- [PROBLEM] When the line containing "At what coordinates" appears in the entries below, begin printing there and stop after the line containing "Where should I click to: Click"; print each of those lines exactly and no other line.

- [DATA FOR ANALYSIS]
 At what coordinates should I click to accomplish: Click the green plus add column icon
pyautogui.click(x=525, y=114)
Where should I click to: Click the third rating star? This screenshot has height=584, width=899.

...

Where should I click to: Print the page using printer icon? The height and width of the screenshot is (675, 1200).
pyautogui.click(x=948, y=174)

- [RESULT FOR THIS EXERCISE]
 At what coordinates should I click to accomplish: Click the green plus add column icon
pyautogui.click(x=525, y=114)
Where should I click to: Click the third rating star? This screenshot has height=584, width=899.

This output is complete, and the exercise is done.